Your assignment | For the entries below, copy exactly the line that contains "Task: Switch to the Bench tab in CPU-Z" through the line that contains "You are a computer-use agent.", both ends included, and exclude all pictures.

Data to use |
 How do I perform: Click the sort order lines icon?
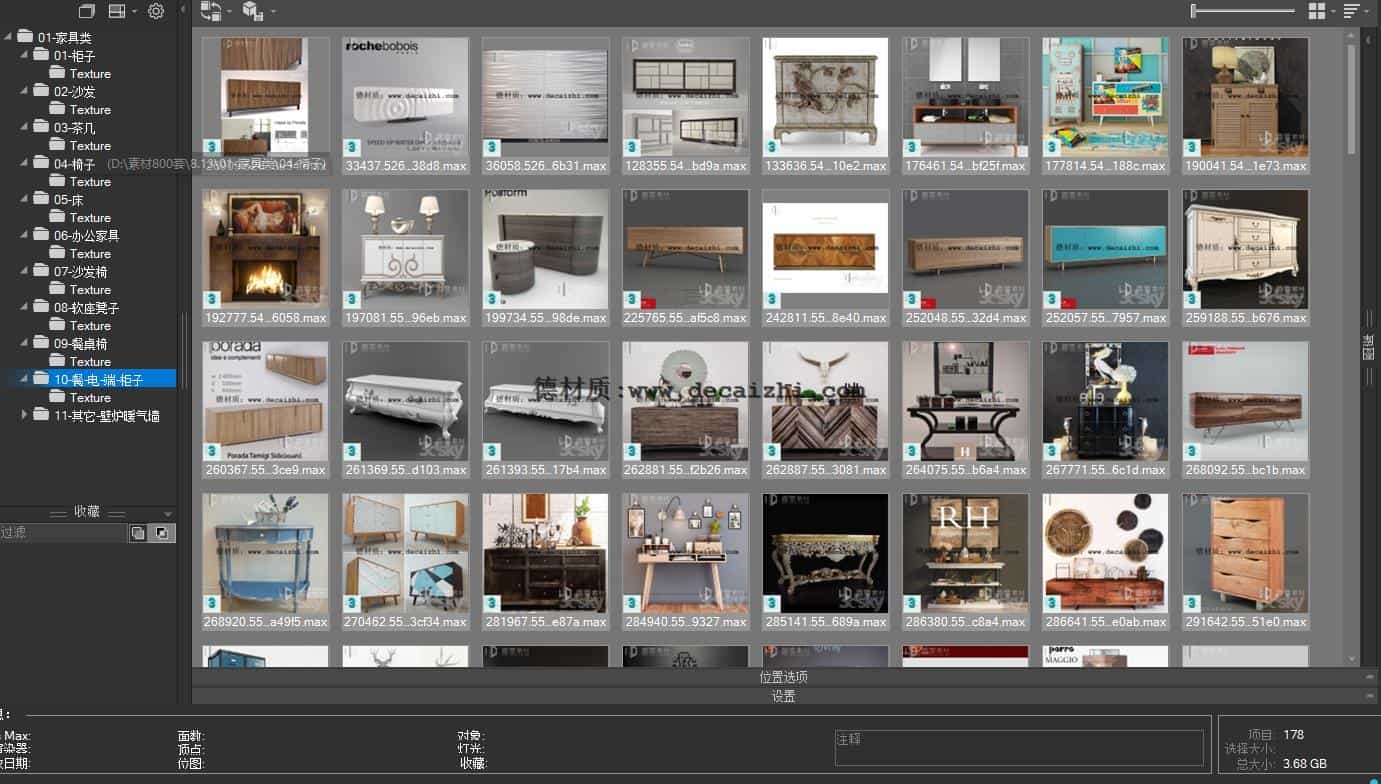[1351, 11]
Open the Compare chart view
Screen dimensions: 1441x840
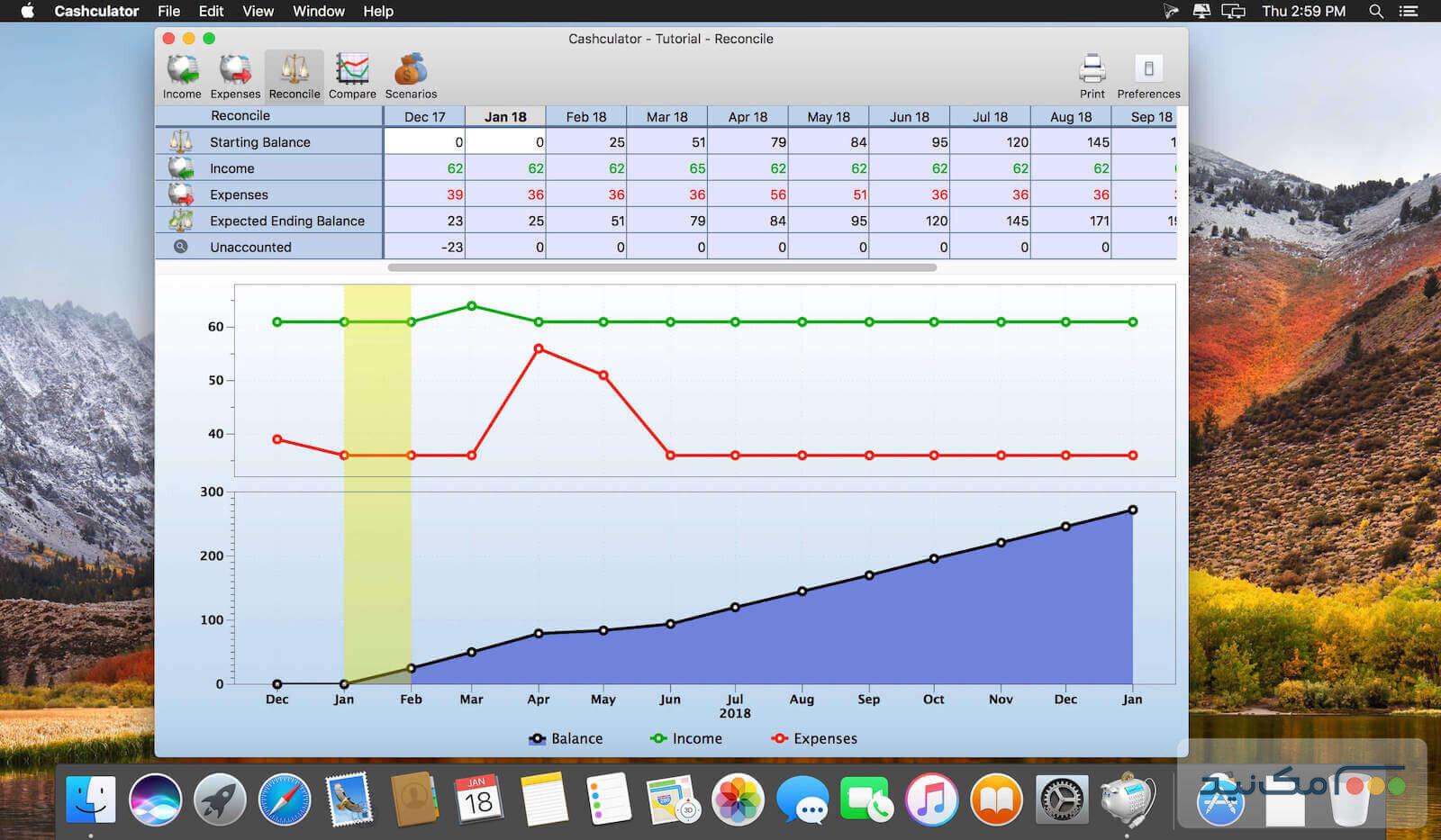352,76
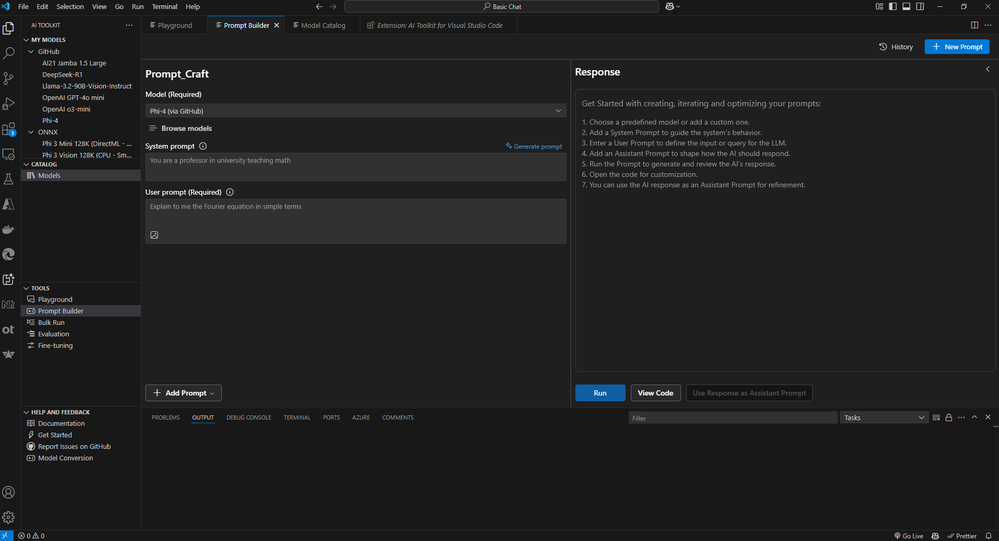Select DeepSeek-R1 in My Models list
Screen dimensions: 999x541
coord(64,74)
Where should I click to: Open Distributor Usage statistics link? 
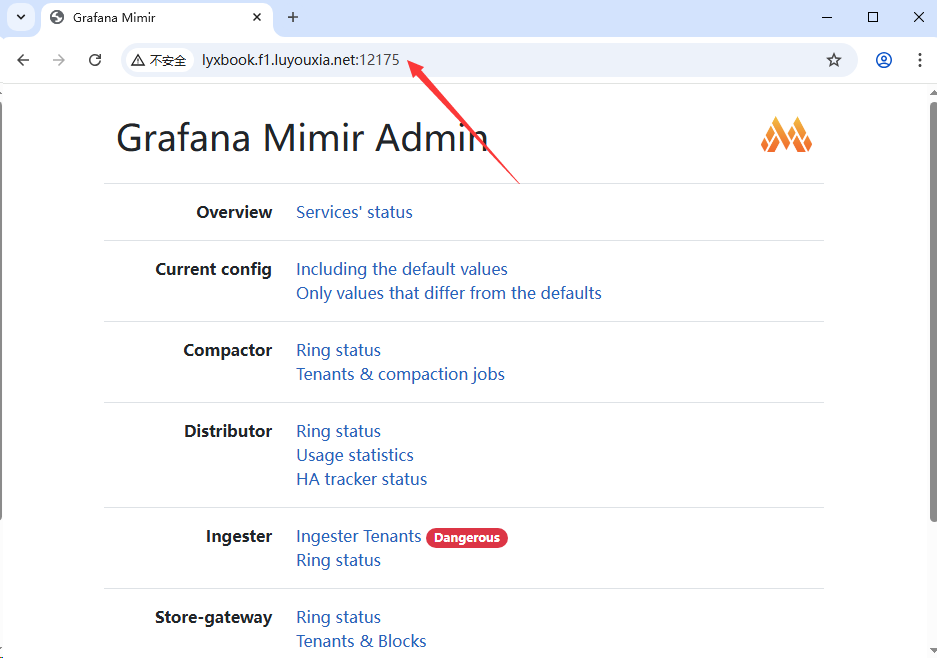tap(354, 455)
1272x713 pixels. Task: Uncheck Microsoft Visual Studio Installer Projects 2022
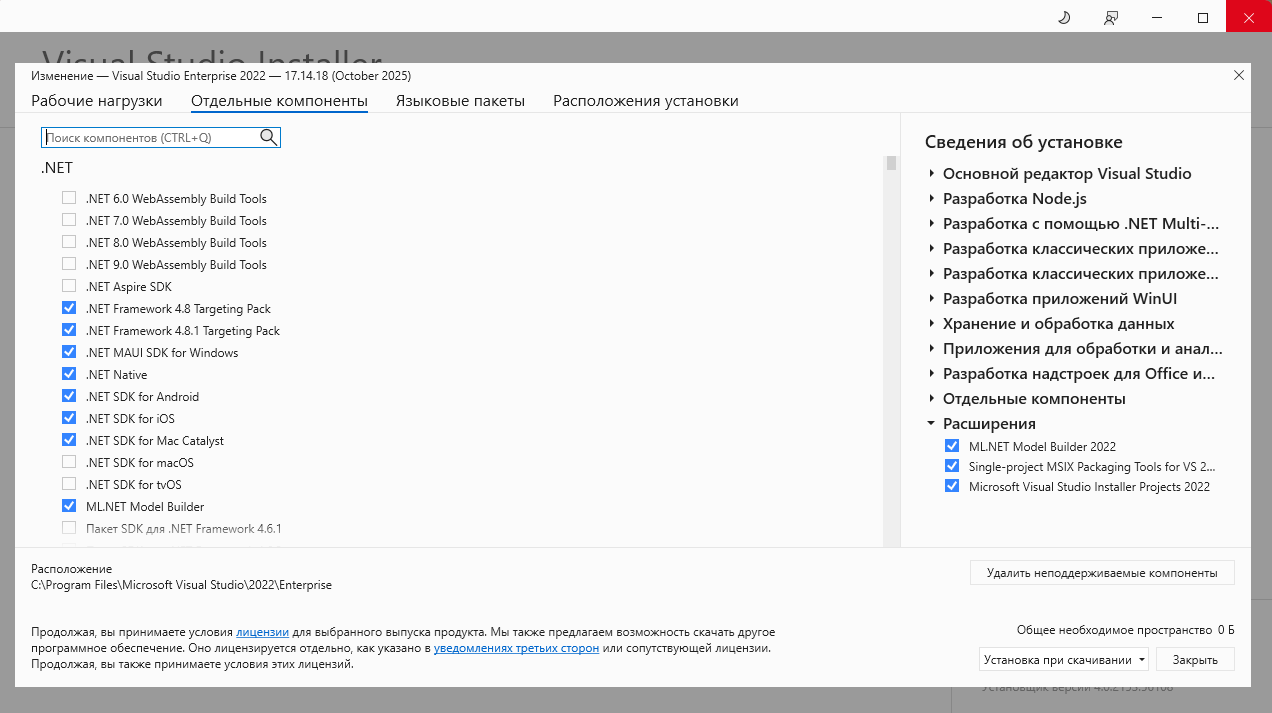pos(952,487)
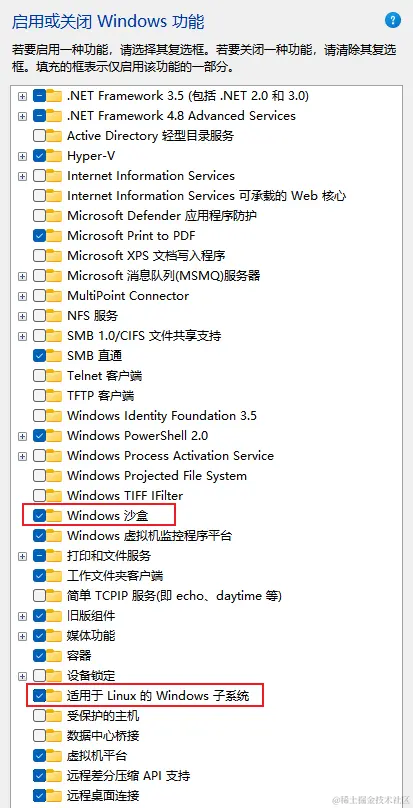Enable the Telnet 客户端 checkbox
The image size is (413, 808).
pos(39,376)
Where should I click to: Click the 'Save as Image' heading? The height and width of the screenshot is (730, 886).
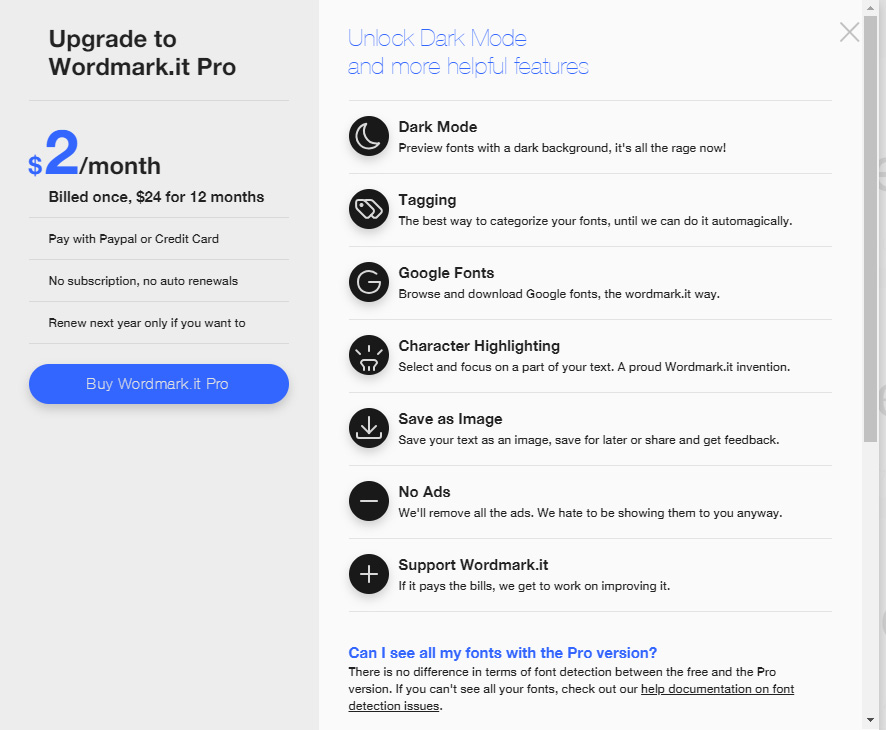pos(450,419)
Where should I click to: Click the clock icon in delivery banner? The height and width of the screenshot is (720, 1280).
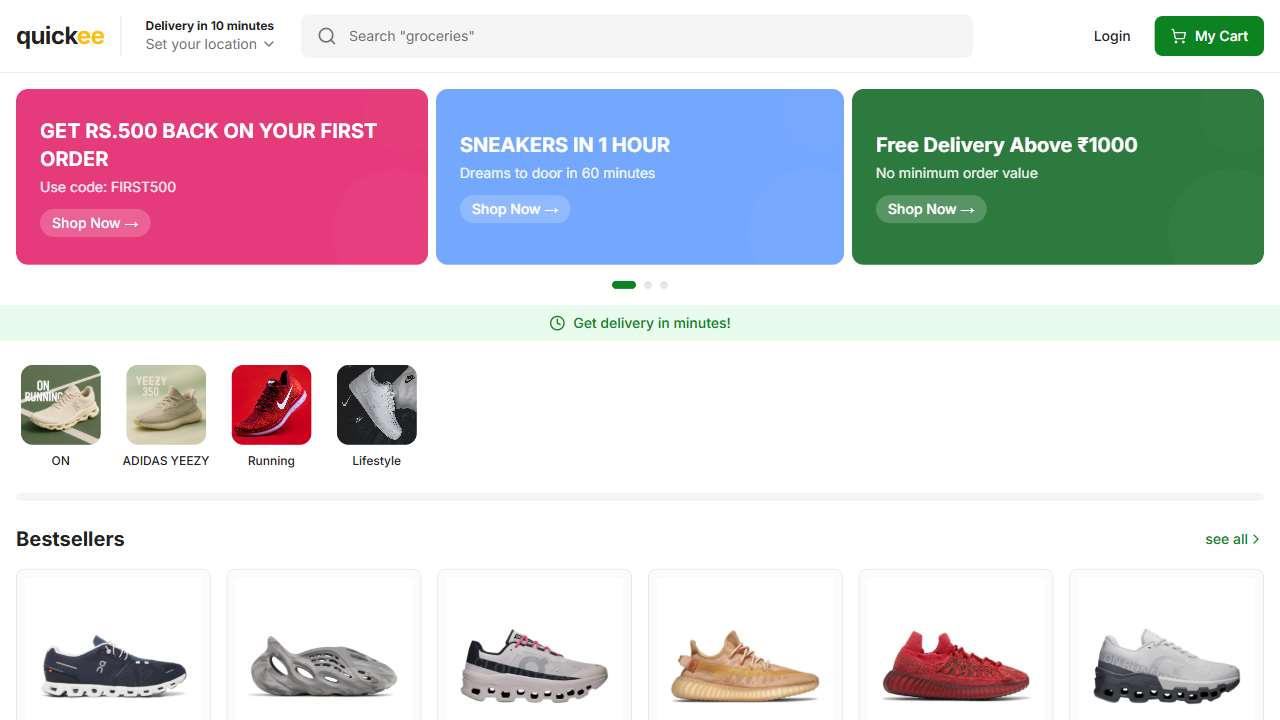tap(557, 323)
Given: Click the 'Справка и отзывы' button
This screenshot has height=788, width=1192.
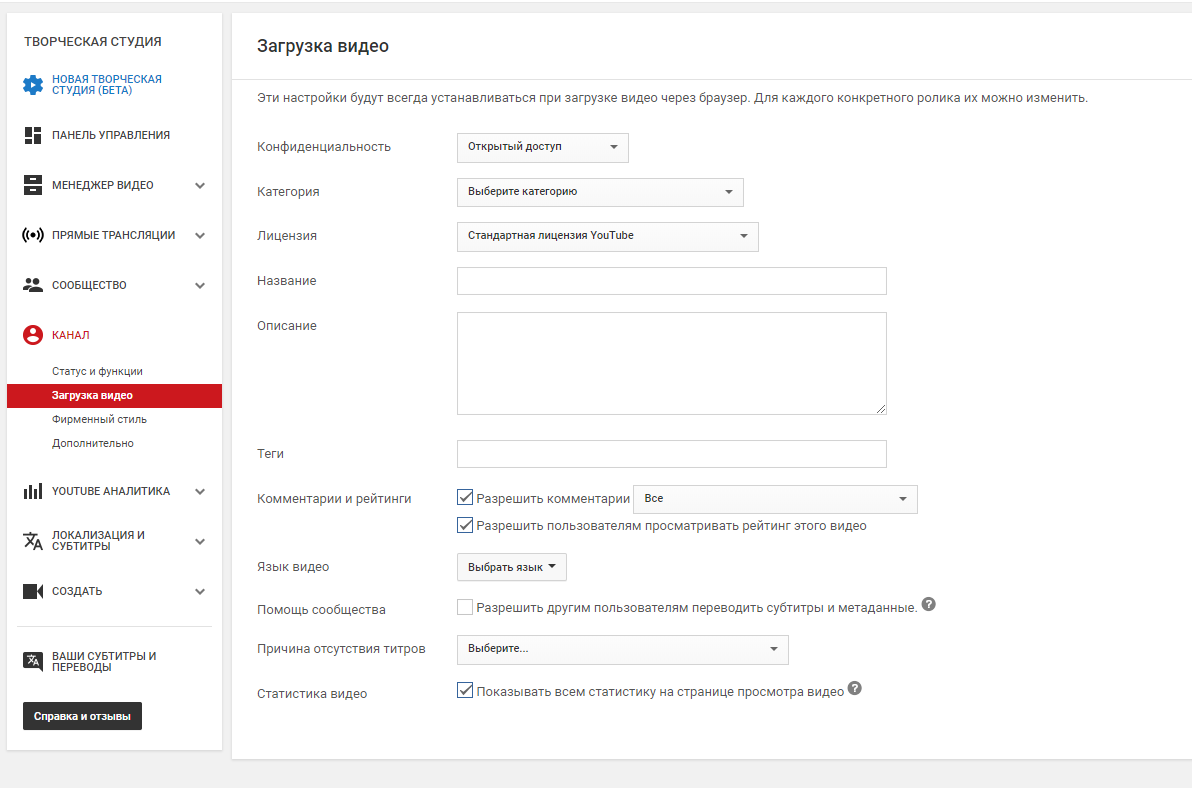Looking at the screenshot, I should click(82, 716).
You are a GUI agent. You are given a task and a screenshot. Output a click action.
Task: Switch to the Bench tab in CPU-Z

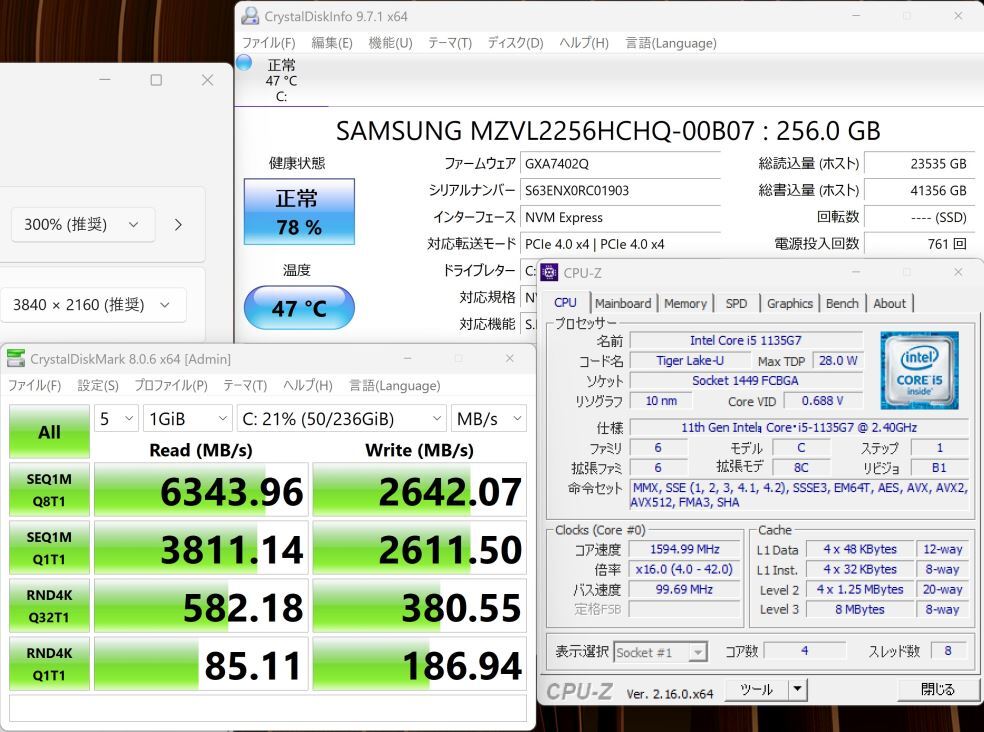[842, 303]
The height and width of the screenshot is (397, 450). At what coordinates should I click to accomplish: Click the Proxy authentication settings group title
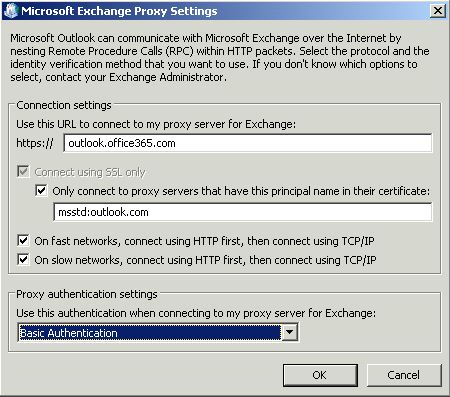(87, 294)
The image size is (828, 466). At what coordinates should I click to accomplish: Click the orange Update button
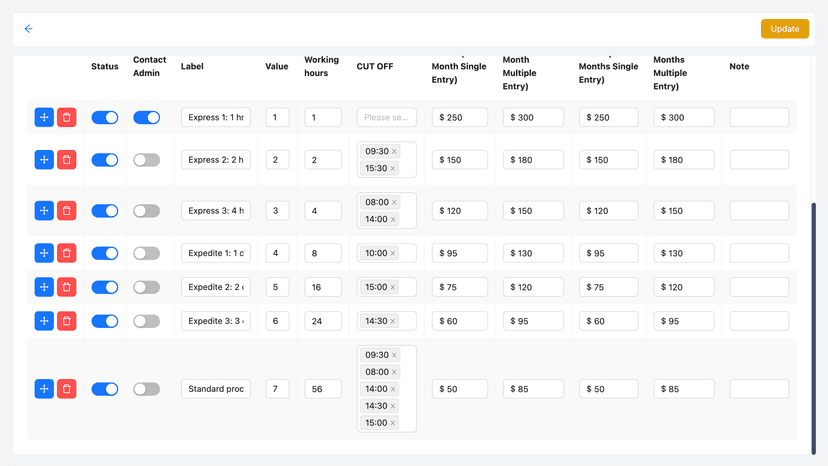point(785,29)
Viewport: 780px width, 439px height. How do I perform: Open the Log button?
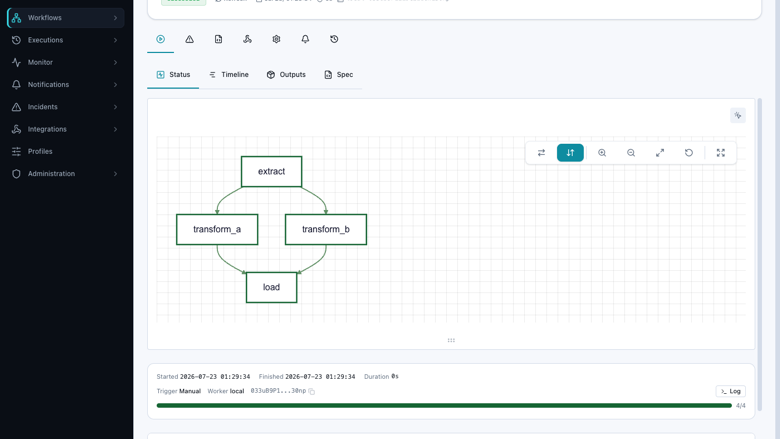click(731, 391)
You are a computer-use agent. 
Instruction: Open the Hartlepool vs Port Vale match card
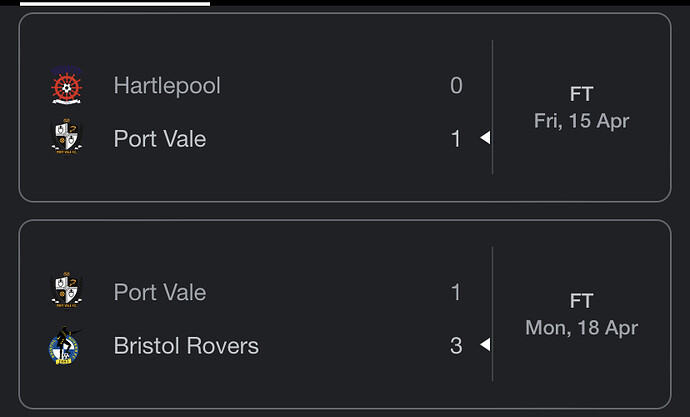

Your response |
Task: Switch to the Bench tab in CPU-Z

[842, 303]
The height and width of the screenshot is (397, 450). At what coordinates should I click to accomplish: Click the Proxy authentication settings group title
(87, 294)
The image size is (828, 466). At what coordinates should I click to accomplish: Click the orange Update button
point(785,29)
Viewport: 780px width, 439px height. How do I perform: Open the Log button?
click(731, 391)
You are a computer-use agent. 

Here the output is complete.